* [EXERCISE REQUIREMENTS] Every record below, from the first line to the last, is to be set down again exactly.

* [DATA SECTION]
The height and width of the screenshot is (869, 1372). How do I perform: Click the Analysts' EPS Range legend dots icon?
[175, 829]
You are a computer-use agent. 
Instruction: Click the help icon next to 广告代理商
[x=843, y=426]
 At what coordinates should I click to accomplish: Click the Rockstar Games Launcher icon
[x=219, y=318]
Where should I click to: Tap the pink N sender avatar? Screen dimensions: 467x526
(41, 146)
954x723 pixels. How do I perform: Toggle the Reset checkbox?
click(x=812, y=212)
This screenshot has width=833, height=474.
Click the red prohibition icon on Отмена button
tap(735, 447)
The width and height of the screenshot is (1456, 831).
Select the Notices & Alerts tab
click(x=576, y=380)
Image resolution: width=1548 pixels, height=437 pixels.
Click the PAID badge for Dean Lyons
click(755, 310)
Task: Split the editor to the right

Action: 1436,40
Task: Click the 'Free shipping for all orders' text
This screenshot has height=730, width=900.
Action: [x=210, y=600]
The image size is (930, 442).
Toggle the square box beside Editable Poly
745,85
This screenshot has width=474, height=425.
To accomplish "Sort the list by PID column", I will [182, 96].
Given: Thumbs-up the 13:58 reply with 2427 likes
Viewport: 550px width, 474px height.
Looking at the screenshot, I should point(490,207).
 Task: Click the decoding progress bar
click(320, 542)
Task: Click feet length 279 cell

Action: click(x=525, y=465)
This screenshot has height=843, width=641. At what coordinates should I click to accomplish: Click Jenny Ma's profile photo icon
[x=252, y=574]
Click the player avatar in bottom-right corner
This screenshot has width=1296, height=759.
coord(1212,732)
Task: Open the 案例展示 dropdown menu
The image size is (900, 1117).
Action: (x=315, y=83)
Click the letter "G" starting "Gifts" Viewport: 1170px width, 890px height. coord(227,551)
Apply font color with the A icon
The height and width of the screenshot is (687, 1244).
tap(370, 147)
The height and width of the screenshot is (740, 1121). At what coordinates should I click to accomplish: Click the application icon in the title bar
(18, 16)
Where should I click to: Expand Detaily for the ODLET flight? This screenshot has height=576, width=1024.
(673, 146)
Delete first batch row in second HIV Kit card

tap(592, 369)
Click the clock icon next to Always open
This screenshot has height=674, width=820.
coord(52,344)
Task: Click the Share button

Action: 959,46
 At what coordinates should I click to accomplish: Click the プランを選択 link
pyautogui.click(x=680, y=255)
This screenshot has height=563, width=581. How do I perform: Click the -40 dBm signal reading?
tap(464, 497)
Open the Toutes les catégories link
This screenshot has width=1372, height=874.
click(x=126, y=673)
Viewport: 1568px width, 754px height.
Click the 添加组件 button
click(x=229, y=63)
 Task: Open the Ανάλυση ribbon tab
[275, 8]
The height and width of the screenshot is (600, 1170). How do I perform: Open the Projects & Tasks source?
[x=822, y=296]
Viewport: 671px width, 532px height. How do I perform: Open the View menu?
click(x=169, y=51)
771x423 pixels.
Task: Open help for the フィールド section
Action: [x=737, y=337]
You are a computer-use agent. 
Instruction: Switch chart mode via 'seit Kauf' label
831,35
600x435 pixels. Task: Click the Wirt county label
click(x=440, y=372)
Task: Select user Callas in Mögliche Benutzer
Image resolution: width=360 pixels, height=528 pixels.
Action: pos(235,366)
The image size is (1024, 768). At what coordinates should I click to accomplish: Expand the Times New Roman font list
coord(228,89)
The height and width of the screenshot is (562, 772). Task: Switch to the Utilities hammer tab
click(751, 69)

* [SOLUTION]
The height and width of the screenshot is (869, 1372). How do I perform: Click the Analysts' EPS Range legend dots icon?
[175, 829]
You are a computer-use agent. 
Instruction: Click the help icon next to 广告代理商
[x=843, y=426]
 At what coordinates should I click to accomplish: Click the Rockstar Games Launcher icon
[x=219, y=318]
Where should I click to: Tap the pink N sender avatar? Screen dimensions: 467x526
(41, 146)
954x723 pixels. How do I perform: Toggle the Reset checkbox?
click(x=812, y=212)
This screenshot has width=833, height=474.
Click the red prohibition icon on Отмена button
tap(735, 447)
The width and height of the screenshot is (1456, 831).
Select the Notices & Alerts tab
click(x=576, y=380)
Image resolution: width=1548 pixels, height=437 pixels.
Click the PAID badge for Dean Lyons
click(755, 310)
Task: Split the editor to the right

Action: 1436,40
Task: Click the 'Free shipping for all orders' text
This screenshot has height=730, width=900.
Action: [x=210, y=600]
The image size is (930, 442).
Toggle the square box beside Editable Poly
745,85
This screenshot has width=474, height=425.
To accomplish "Sort the list by PID column", I will [182, 96].
Given: Thumbs-up the 13:58 reply with 2427 likes
Viewport: 550px width, 474px height.
Looking at the screenshot, I should point(490,207).
 Task: Click the decoding progress bar
click(320, 542)
Task: Click feet length 279 cell

Action: click(x=525, y=465)
This screenshot has height=843, width=641. At what coordinates should I click to accomplish: Click Jenny Ma's profile photo icon
[x=252, y=574]
Click the player avatar in bottom-right corner
This screenshot has width=1296, height=759.
coord(1212,732)
Task: Open the 案例展示 dropdown menu
The image size is (900, 1117).
Action: (x=315, y=83)
Click the letter "G" starting "Gifts" Viewport: 1170px width, 890px height. coord(227,551)
Apply font color with the A icon
The height and width of the screenshot is (687, 1244).
tap(370, 147)
The height and width of the screenshot is (740, 1121). At what coordinates should I click to accomplish: Click the application icon in the title bar
(18, 16)
Where should I click to: Expand Detaily for the ODLET flight? This screenshot has height=576, width=1024.
(673, 146)
Delete first batch row in second HIV Kit card

tap(592, 369)
Click the clock icon next to Always open
This screenshot has height=674, width=820.
coord(52,344)
Task: Click the Share button

Action: 959,46
 At what coordinates should I click to accomplish: Click the プランを選択 link
pyautogui.click(x=680, y=255)
This screenshot has height=563, width=581. How do I perform: Click the -40 dBm signal reading?
tap(464, 497)
Open the Toutes les catégories link
This screenshot has width=1372, height=874.
click(x=126, y=673)
Viewport: 1568px width, 754px height.
Click the 添加组件 button
click(x=229, y=63)
 Task: Open the Ανάλυση ribbon tab
[275, 8]
The height and width of the screenshot is (600, 1170). How do I perform: Open the Projects & Tasks source?
[x=822, y=296]
Viewport: 671px width, 532px height. How do I perform: Open the View menu?
click(x=169, y=51)
771x423 pixels.
Task: Open help for the フィールド section
Action: [x=737, y=337]
You are a computer-use agent. 
Instruction: Switch chart mode via 'seit Kauf' label
831,35
600x435 pixels. Task: Click the Wirt county label
click(x=440, y=372)
Task: Select user Callas in Mögliche Benutzer
Image resolution: width=360 pixels, height=528 pixels.
Action: pos(235,366)
The image size is (1024, 768). At what coordinates should I click to accomplish: Expand the Times New Roman font list
coord(228,89)
The height and width of the screenshot is (562, 772). Task: Switch to the Utilities hammer tab
click(751, 69)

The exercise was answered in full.